Task details: Please return the listing word for word, from its very first line through the line containing "Action: [340, 29]", with both of those lines included.

..........

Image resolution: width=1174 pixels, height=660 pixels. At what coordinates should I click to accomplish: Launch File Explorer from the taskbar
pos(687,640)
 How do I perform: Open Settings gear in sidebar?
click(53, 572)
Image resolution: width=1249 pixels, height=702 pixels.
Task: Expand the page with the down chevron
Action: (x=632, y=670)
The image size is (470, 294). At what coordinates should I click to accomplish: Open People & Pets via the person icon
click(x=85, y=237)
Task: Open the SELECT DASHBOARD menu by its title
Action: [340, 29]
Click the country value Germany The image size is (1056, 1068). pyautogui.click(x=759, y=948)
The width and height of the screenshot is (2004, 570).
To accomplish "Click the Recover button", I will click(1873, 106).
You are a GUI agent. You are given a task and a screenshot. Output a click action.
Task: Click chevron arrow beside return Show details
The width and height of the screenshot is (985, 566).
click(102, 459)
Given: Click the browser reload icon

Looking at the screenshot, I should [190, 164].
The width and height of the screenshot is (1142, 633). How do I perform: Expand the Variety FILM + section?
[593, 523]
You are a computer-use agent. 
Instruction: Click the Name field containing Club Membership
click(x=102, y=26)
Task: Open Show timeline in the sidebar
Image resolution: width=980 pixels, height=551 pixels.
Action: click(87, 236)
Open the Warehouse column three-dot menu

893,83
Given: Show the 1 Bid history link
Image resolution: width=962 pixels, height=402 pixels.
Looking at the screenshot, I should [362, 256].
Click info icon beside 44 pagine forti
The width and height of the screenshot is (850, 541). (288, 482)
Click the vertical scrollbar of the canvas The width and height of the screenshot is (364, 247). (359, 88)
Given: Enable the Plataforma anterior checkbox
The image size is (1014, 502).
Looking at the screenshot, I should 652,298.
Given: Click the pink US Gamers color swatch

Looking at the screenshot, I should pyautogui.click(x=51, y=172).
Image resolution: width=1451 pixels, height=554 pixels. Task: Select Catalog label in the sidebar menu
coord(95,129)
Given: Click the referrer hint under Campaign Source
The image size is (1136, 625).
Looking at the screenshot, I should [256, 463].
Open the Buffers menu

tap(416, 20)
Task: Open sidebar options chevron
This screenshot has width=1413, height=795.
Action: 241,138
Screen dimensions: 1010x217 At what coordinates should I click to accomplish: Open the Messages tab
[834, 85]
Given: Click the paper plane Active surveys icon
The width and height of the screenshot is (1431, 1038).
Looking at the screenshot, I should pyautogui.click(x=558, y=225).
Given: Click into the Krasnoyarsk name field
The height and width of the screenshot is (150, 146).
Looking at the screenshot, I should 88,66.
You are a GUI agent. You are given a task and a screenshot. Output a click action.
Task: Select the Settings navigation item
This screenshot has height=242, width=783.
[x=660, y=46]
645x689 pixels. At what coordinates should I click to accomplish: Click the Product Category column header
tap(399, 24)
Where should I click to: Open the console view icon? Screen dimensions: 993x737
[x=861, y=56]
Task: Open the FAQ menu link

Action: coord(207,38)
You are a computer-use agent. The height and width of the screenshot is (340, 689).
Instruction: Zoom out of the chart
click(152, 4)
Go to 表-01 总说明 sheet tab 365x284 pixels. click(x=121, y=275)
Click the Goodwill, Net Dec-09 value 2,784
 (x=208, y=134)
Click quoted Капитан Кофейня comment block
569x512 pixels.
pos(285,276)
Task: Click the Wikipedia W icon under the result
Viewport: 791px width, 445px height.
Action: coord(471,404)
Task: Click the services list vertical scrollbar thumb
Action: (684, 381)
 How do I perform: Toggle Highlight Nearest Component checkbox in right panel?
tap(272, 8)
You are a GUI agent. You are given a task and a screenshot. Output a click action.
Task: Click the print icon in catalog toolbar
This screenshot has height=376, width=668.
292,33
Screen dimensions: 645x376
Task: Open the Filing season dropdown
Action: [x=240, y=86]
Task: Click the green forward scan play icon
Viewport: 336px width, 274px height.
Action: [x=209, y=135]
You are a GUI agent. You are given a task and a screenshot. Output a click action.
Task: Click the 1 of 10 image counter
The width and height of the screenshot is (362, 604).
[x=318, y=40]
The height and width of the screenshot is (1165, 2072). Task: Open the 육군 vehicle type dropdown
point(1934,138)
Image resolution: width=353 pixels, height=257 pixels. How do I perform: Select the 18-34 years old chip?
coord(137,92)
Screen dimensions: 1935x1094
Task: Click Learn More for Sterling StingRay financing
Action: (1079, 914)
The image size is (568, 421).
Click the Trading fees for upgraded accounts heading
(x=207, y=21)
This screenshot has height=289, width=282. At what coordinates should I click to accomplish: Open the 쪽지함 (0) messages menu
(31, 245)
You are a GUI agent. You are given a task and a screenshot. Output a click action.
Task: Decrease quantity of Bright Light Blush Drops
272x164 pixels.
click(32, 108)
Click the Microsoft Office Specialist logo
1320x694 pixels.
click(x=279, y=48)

..........

Answer to the exercise:
Image resolution: width=1174 pixels, height=660 pixels. At what coordinates should I click to accomplish: Launch File Explorer from the taskbar
pos(687,640)
 How do I perform: Open Settings gear in sidebar?
click(53, 572)
Image resolution: width=1249 pixels, height=702 pixels.
Task: Expand the page with the down chevron
Action: (x=632, y=670)
The image size is (470, 294). At what coordinates should I click to accomplish: Open People & Pets via the person icon
click(x=85, y=237)
Task: Open the SELECT DASHBOARD menu by its title
Action: [340, 29]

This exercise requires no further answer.